We forget what it was like

One afternoon in Tasmania, I remember stopping and thinking to myself,

“This is what it used to be like, back home. The trees are cacophonous with birdsong. The ground is electric with bugs. The rivers are jostling with life. You can’t take three straight steps without blundering into the path of some new animal. Back home, the ground has been paved silent, the rivers have been fished empty, the trees echo, and you could walk all day without seeing a creature that isn’t wearing clothes or blundering around in a domesticated fog.”

I sat by the side of the road, drinking water and listening to that almost overwhelming wave of insect sounds, and thought back.

When I was a kid, I used to catch crayfish down in the forest near my house, pulling them out of the little stream, inspecting them as they waved their claws around energetically, and then dropping them back in with a “plop”. I returned to that stream a few years ago and looked at it, and found no crayfish, and the rainbow sheen of industrial pollution instead. I felt sad at the time, for the loss of something that I’d assumed would always be there.

But by the side of the road in Tasmania, I felt even worse about that memory. I was suddenly, overwhelmingly clear to me that the departed signs of life that I enjoyed as a child and mourned as an adult were themselves a meager shadow of a diversity and fertility that I never even knew about, driven out and poisoned by people I never met, who either didn’t care – or more likely didn’t even suspect – that their environment could become so quiet, and empty, and would eventually be haunted by near-invisible chemical ghosts that would drive even their own children away.
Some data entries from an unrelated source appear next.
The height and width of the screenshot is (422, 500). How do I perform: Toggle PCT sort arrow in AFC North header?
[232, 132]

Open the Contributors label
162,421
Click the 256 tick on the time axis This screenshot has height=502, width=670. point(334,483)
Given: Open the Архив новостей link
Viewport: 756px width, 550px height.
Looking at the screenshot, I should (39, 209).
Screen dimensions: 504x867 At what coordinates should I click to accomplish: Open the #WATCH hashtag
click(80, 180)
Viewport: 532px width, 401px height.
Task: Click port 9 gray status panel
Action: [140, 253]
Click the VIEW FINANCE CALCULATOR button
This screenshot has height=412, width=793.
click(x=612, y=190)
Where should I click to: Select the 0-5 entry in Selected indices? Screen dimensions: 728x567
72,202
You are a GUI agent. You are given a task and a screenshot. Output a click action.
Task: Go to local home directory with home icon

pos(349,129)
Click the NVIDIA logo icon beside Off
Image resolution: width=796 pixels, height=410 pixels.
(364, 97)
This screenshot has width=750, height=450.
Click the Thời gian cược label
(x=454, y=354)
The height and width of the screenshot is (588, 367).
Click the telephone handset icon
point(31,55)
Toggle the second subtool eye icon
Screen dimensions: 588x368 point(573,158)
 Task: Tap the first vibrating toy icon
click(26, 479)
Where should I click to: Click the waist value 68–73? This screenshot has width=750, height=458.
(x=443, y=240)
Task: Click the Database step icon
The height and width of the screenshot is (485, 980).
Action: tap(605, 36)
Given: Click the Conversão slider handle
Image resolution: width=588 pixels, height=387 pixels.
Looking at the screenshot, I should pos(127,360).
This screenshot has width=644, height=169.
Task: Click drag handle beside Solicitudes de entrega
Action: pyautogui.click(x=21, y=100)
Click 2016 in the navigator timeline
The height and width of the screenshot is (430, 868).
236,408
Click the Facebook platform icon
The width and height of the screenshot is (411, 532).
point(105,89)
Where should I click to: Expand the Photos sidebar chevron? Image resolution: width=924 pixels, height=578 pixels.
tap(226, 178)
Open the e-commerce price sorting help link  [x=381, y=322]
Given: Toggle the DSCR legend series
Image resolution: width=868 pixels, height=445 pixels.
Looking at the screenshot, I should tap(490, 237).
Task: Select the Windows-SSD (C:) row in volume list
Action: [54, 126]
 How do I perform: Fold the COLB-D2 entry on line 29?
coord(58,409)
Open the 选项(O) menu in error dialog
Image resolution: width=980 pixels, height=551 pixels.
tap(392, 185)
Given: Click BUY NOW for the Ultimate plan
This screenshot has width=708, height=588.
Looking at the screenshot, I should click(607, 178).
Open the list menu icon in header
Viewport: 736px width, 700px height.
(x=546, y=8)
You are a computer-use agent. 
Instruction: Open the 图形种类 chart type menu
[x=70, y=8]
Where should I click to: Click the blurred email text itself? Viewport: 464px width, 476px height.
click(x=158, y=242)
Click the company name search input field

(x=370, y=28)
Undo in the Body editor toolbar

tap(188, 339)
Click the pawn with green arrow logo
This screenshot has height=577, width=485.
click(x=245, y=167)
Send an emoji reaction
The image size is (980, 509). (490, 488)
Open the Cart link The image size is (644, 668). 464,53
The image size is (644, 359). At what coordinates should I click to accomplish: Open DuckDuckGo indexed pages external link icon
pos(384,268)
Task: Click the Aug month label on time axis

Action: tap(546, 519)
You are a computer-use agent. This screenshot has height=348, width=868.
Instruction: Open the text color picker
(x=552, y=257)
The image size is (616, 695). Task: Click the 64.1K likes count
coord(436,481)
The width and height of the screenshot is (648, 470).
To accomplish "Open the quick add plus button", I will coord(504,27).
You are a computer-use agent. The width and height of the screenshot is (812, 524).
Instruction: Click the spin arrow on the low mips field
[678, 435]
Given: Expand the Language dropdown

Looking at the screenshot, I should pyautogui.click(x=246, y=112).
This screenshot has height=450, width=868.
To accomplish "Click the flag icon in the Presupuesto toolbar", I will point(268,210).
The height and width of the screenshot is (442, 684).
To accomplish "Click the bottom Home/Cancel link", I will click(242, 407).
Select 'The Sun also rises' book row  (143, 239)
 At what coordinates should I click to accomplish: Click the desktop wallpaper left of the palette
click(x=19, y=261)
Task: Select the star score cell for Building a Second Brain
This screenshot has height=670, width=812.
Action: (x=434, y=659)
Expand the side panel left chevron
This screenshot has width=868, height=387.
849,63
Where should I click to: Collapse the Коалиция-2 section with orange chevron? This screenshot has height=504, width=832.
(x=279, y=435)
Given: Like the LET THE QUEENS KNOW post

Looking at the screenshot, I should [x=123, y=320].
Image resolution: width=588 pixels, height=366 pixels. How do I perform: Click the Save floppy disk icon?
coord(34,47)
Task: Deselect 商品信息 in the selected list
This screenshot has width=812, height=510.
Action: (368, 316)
I had made the same mistake they did.

That trip, that day on the trip, was a rude awakening. One can’t be immersed in an environment like that and not be overwhelmed by the contrast between there and home. You think you know what to expect, because you read “The Lorax” when you were a kid, or maybe “Walden”, and you can relate to what he was saying in an abstract way, but then it hits you in the face – and the ears, and the nose, and the lungs, all at once – and you realize that it’s not just a philosophy or a political stance or an ideology, it’s a physical process, and you are directly involved in it, regardless of what you think. It is happening to you.